Sampling Fish: Diversity and populations

Fish sampled by NEON are photographed, measured, weighed and then released. The length and weight measurements are useful for estimating fish biomass. Seasonal changes in biomass are related to the availability of prey and indicate the overall biological productivity and health of the aquatic system. Some fish tissues will eventually be collected and DNA sequenced for additional taxonomic information. Inadvertently killed fish are be collected as voucher specimens and available to the scientific community at a curation facility or museum.

NEON uses two fish sampling methods: active sampling in wadeable streams and lakes to capture most fish in a specific section of the waterbody, and passive lake sampling to capture larger fish that cruise the shoreline and deeper parts of the lake.

Method 1: Active sampling

Night lake electrofishing at the CRAM field site (Photo by: Brandon Jensen).

Active fish sampling uses electricity to catch fish. The process requires up to four staff: one armed with a backpack electrofisher and anode (a positive electrode), two with nets, and one with a bucket to collect the immobilized fish. First, they measure the water’s conductivity to determine the appropriate settings for the backpack electrofisher. The goal is to immobilize fish just enough to capture them without harm. When a fish swims into the electric field, an involuntary muscular response in the fish causes them to swim towards the anode (electrotaxis). Once a fish reaches the anode, it’s easily netted by the field crew. Fish should only be immobilized for few seconds, so staff must quickly net the fish, then put it into the bucket for sampling. After staff have identified, photographed, measured, and weighed the specimen, they return the fish to the water unharmed.

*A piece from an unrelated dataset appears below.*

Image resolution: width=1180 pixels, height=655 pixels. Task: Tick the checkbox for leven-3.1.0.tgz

If you’re interested in learning more about this process, keep an eye out for The Catch Part 2 where we will dive into electrofishing at our Crampton Lake site in Wisconsin.

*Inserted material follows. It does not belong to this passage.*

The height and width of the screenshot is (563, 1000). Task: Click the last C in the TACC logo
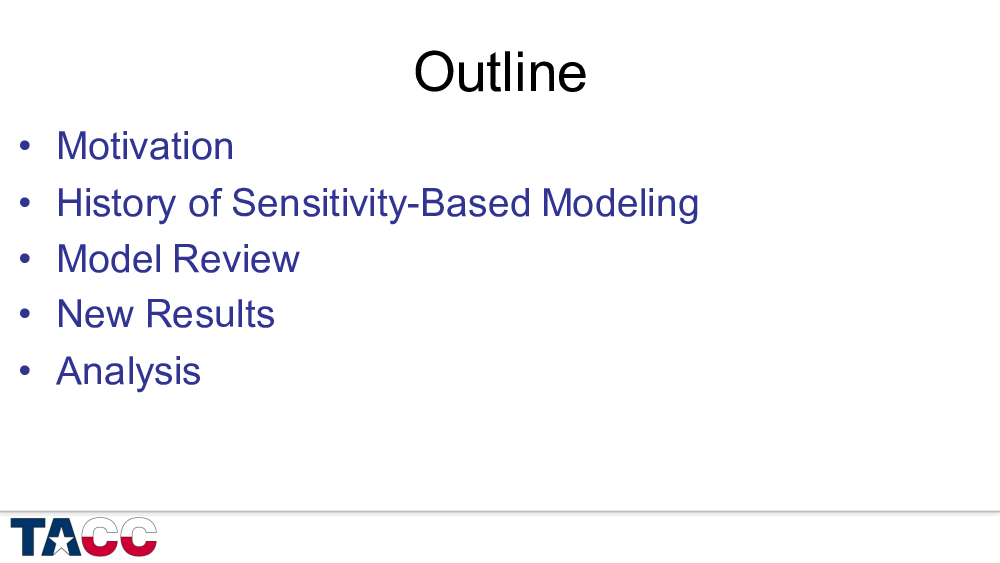138,537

Method 2: Passive sampling

Passive fish sampling

NEON also utilizes two different passive sampling methods, one for sampling fish in shallow nearshore habitats and the other for sampling fish at deeper depths. In shallow areas, mini fyke nets are deployed for eight to 12 hours. These nets are long and stationary, with a leading panel that extends perpendicular to the lake’s edge and is designed to direct fish cruising the nearshore into a series of netted chambers and into the final collection chamber (cod end). In deeper areas, experimental gill nets are used. These nets have several panels of various mesh sizes to collect both small and large fish and thus a representative sample of the fish community. Because gill nets capture fish by entanglement, these nets are only deployed for 1-2 hours to reduce fish injuries.

To date, fish sampling has taken place at 14 sites in 11 of NEON’s domains. At some sites, such as Prairie Pothole and Prairie Lake in D09 - Northern Plains, more than 100,000 fish were caught during one sampling bout. Although very successful, catching an overabundance also comes with the challenge of keeping as many fish as possible alive during the sampling period, requiring aquatic staff to focus on getting a representative sample with fewer fish captured. Meanwhile at Crampton Lake in Domain 05, gill nets have only caught a single fish, an old largemouth bass.

Live fish sample from a NEON site

Reference:

Southwick Associates. Sportfishing in America: An Economic Force for Conservation. Produced for the American Sportfishing Association (ASA) under a U.S. Fish and Wildlife Service (USFWS) Sport Fish Restoration grant (F12AP00137, VA M-26-R) awarded by the Association of Fish and Wildlife Agencies (AFWA), 2012.